Can anyone tell me if these are indeed puffballs? I was told they were and that they were edible. Do not have a clue how to cook them, I imagine you would slice them up and cook like any other mushroom? Any help would be appreicated as I will not guinea pig myself or Dh. Thanks. They look like baked potatoes lying on the ground, which is what I was told to look for. :shrug:


----------



## nduetime (Dec 15, 2005)

bump! please help!


----------



## mistletoad (Apr 17, 2003)

We never ate puffballs that had gone past the white stage. If those are puffballs (and yes, they do look like them) it is already too late to eat them so leave them to fully mature and then squash them to see if they "puff"
As a side note, king snake eggs look just like young puffballs - DH thought he found a patch, opened one up and a baby snake slithered out! lol


----------



## nduetime (Dec 15, 2005)

Ewww! That would put me off for a long time. I googled puffbalss and came to the conclusion that they probably were and it was already too late to eat them. I appreciate the confirmation though as I was not going to ever pick them up again without knowing for sure. BTW I do have some out there that are all white. Guess i will dump these and go for those. I did not know that they should be completely white. Guess my friend is lucky they do not get sick! I may put a pic of the others on to make sure. thanks for your help!


----------



## Bear (Jan 25, 2005)

Those look like a vaerity of puffballs called skull-shaped puffball, measuring anywhere from 3 to 5 inches across with a light brownish, leathery skin. I've picked and eaten many of those up in the mountains of Pennsylvania. Only use those that are firm and pure white inside. Sliced up and sauteed in butter with alittle salt and pepper, and you have some good eating! If you haven't eaten these particular shrooms before, just eat alittle at first and see how it goes. Some people may experience some gastric distress, but it's not common.


----------



## mistletoad (Apr 17, 2003)

When you get the all white ones, slice it down the center and you will see a spongy looking round part (this needs to be white rather than yellow) with a more solid looking white skin that is thicker at the base - it really does look like a cross section of a human skull. If everything is snowy white, fry them up like bear says, they really are quite nice.


----------



## nduetime (Dec 15, 2005)

They are all spongy white inside. like firmer marshmellow cream. So I should not toss these?


----------



## mistletoad (Apr 17, 2003)

Hmm, I'm not sure. We never ate them that way, but the books say "as long as the inside is pure white" so it seems like you could eat them, but I've never done it.


----------



## nduetime (Dec 15, 2005)

this is what the insides look like. they are all pure white inside.


----------



## Bear (Jan 25, 2005)

They look okay to me. If there any slight yellowing, they aren't good for eating. Just as long as there're pure white your good to go!


----------



## MELOC (Sep 26, 2005)

be sure to take moonwolf's advice from another thread and beware of poisonous mushrooms that are in an early stage and have not opened yet. some varieties of amanita (poisonous) grow on top of the ground like an egg or puffball until they stretch up and open. if you cut them open you will see the the shape of the cap and where it is still attached to the stem making it look like a puffball. 

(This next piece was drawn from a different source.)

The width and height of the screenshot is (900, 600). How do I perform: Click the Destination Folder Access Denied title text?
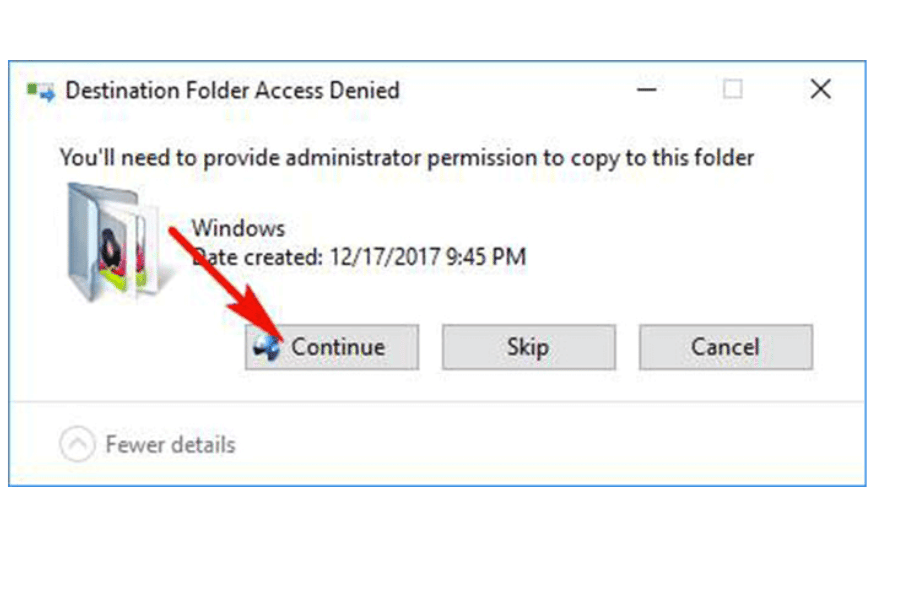point(232,91)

what you have are apparently puffballs. i can see the spongy insides now that you have cut them in half. you should be ok with those.

i have found puffballs to be rather chewy and firm in texture. they would be good for a soup. get the little ones. i have found puffballs the size of a football and they were filled with worms, etc.


----------



## moonwolf (Sep 20, 2004)

MELOC said:


> be sure to take moonwolf's advice from another thread and beware of poisonous mushrooms that are in an early stage and have not opened yet. some varieties of amanita (poisonous) grow on top of the ground like an egg or puffball until they stretch up and open. if you cut them open you will see the the shape of the cap and where it is still attached to the stem making it look like a puffball.


MELOC is right. 
Here is a comparative photo of a deadly poisionous amanita in the button stage. Looks kind of like a puffball. Know Your mushrooms before you attempt handling them!


----------



## moonwolf (Sep 20, 2004)

Bear said:


> They look okay to me. If there any slight yellowing, they aren't good for eating. Just as long as there're pure white your good to go!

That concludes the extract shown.